Trotz Gesundheitsbewusstsein und regelmäßiger körperlicher Aktivität haben Menschen hin und wieder ein Problem, auf Genussmittel zu verzichten. Allerdings können solche die Effektivität des Trainings beeinträchtigen oder dieses erschweren, wie vor allem Raucher wissen. CBD steht in dem Verdacht, die Begleiterscheinungen einer Entwöhnung lindern zu können. Es ist deshalb nicht ungewöhnlich, dass ein Versuch, mit dem Rauchen aufzuhören, durch die Einnahme von CBD-Öl begleitet wird. Mehr noch, es gibt sogar CBD-haltige Liquids sowohl in verschiedenen Konzentrationen als auch in mehreren Geschmacksrichtungen.

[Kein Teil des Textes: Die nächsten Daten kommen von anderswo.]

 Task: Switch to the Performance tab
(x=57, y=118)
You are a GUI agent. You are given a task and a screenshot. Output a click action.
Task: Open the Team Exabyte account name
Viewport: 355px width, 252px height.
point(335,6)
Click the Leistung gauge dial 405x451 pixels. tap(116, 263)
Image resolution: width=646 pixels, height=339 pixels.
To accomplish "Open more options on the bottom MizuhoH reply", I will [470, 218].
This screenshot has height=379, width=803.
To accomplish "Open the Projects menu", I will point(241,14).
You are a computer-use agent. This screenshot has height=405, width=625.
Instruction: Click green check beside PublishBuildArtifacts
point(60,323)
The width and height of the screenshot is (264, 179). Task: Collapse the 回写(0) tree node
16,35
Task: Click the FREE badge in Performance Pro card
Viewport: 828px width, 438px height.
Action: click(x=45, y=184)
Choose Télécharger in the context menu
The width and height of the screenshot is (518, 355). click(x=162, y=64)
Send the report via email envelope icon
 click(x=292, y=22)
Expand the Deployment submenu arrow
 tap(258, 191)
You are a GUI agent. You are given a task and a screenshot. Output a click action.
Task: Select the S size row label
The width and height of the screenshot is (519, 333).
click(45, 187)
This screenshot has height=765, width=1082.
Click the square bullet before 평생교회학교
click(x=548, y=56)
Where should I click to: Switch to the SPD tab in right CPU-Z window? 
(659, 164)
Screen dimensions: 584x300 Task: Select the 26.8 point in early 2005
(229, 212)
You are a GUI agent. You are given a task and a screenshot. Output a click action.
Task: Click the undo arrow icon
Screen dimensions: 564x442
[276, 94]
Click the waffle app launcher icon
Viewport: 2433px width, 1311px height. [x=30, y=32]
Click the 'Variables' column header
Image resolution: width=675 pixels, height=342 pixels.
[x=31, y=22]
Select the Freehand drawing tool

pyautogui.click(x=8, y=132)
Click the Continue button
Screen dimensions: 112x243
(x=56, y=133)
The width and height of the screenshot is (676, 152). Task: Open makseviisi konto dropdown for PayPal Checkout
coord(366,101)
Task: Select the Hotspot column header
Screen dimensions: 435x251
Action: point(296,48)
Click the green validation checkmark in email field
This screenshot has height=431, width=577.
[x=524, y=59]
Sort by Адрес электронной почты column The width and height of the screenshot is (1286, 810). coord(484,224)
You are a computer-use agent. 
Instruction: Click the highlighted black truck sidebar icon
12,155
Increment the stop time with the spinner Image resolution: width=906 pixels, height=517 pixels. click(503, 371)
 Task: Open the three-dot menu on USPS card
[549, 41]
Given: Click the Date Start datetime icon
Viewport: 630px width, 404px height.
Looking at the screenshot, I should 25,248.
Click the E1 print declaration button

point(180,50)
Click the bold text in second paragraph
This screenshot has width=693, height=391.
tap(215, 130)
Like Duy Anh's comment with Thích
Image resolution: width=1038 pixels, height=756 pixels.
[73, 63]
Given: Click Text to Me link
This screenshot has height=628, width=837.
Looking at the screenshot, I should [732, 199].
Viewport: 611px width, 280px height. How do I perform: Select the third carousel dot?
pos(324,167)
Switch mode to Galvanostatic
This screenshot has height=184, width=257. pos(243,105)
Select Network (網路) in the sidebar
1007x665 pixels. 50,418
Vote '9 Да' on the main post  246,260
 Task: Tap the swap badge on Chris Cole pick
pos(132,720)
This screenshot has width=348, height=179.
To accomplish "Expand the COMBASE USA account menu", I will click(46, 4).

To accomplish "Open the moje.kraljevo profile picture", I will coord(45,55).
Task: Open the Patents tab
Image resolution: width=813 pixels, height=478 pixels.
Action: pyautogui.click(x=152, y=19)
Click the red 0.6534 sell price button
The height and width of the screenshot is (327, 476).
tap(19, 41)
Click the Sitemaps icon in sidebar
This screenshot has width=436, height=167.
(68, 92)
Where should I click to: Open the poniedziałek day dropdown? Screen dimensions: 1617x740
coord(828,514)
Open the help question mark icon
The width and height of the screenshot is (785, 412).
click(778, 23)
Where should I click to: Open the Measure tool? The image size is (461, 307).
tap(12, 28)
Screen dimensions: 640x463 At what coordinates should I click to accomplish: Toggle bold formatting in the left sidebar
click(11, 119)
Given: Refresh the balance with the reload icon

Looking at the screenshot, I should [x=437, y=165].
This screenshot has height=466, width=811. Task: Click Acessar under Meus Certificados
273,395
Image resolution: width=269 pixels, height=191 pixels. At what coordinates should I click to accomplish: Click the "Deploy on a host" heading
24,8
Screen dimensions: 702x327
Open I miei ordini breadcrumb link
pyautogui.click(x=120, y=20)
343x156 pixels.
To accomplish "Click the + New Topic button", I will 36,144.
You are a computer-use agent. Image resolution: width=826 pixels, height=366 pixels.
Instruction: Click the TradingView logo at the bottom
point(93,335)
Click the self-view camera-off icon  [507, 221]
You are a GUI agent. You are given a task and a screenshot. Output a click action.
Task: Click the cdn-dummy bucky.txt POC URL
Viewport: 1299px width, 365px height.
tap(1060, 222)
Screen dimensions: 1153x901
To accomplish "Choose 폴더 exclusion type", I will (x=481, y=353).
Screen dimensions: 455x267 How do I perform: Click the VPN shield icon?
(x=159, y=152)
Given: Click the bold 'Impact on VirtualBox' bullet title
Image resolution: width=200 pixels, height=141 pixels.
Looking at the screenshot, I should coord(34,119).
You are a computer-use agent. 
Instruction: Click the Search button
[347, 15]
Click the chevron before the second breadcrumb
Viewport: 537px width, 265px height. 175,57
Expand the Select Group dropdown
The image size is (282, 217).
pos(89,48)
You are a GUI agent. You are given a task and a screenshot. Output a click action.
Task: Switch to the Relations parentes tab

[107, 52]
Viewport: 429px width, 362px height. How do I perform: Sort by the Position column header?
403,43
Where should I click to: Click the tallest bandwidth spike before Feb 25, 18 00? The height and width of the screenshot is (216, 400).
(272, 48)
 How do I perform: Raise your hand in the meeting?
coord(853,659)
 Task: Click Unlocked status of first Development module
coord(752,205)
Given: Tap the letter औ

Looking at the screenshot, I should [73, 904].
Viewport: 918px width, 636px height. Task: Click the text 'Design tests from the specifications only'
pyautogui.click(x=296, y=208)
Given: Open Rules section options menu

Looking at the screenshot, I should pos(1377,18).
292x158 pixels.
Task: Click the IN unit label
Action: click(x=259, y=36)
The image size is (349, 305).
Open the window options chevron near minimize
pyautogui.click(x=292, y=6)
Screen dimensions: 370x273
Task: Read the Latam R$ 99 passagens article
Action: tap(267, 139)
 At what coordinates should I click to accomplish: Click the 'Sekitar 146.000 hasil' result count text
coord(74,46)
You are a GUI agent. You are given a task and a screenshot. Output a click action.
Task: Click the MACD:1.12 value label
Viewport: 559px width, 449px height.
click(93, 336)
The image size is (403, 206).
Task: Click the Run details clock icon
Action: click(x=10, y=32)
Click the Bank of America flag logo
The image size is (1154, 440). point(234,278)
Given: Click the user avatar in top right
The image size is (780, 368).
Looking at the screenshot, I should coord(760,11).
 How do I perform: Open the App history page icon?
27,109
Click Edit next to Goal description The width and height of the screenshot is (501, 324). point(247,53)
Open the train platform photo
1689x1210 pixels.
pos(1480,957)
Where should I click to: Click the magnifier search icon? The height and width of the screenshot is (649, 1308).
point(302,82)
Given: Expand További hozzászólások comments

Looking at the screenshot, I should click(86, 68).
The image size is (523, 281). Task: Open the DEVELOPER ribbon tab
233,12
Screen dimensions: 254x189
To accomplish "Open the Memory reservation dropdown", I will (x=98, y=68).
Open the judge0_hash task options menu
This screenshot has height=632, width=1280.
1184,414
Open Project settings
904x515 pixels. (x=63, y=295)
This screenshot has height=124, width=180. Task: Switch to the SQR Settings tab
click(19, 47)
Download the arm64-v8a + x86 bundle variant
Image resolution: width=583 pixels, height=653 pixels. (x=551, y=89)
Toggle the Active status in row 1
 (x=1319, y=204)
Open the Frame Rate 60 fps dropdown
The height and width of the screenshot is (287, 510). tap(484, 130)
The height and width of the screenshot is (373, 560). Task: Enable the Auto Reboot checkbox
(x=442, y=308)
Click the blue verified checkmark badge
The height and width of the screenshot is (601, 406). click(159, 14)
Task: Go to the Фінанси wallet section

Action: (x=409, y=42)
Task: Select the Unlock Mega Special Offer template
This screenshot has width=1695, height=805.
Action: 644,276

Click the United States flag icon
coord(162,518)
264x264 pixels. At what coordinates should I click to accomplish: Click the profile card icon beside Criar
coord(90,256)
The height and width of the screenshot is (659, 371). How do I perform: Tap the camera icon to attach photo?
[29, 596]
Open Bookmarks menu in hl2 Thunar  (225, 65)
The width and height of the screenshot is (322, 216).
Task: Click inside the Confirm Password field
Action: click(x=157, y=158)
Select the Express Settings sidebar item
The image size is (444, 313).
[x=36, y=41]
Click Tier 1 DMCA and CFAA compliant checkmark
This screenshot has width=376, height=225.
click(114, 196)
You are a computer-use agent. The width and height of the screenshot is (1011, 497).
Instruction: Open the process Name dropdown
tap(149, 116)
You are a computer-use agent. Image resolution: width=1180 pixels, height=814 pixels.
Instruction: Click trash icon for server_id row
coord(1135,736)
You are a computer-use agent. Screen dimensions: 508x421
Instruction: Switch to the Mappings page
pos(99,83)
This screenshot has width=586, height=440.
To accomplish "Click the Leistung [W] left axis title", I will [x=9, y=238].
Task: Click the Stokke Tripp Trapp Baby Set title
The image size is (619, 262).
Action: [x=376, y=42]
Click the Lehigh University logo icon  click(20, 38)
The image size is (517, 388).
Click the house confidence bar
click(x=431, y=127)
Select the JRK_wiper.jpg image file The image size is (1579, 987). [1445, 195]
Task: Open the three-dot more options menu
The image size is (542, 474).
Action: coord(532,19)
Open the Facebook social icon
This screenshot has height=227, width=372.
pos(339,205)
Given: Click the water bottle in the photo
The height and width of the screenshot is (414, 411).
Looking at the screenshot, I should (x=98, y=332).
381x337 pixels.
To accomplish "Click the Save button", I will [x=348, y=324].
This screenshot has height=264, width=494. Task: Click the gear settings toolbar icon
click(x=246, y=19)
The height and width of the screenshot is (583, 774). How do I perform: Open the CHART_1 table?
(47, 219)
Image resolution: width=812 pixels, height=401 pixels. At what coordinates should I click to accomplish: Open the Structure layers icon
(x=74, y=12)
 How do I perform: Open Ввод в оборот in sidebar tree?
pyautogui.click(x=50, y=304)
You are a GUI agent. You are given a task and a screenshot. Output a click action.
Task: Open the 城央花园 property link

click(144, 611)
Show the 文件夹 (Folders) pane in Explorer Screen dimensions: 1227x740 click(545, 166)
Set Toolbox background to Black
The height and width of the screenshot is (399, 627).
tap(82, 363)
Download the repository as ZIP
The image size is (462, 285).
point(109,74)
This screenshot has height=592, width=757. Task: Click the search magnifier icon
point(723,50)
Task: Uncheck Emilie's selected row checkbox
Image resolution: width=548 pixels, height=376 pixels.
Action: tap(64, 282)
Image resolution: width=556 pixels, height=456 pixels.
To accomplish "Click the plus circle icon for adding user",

Die Liquids sind idealerweise frei von Nikotin, können aber mit anderen Liquids gemischt werden – auch mit nikotinhaltigen. Sie sind für jeden eine Alternative, der ganz oder zumindest teilweise auf die herkömmliche Zigarette verzichten möchte, aber auch für jeden, der sich ein besonderes Dampferlebnis gönnen möchte. In dieser Form gelangt das CBD natürlich ebenfalls in den Organismus.

Da frei im Handel erhältliche CBD-Produkte unabhängig von der Darreichungsform nicht als Arzneimittel zugelassen sind, dürfen Hersteller übrigens keinerlei Angaben zu gesundheitlichen Wirkungen machen. Fehlen gewünschte Informationen, ist das für Verbraucher folglich kein Grund, sich verunsichern lassen. Mit ein wenig Recherche finden sich zahlreiche Berichte und Studien, die näher auf den Hanfextrakt eingehen. Die Seriosität eines Herstellers lässt sich dennoch recht schnell erkennen, indem hinsichtlich der CBD-Produkte von der Rohstoffgewinnung bis zur Verarbeitung Transparenz herrscht und auf unabhängige Qualitätskontrollen geachtet wird.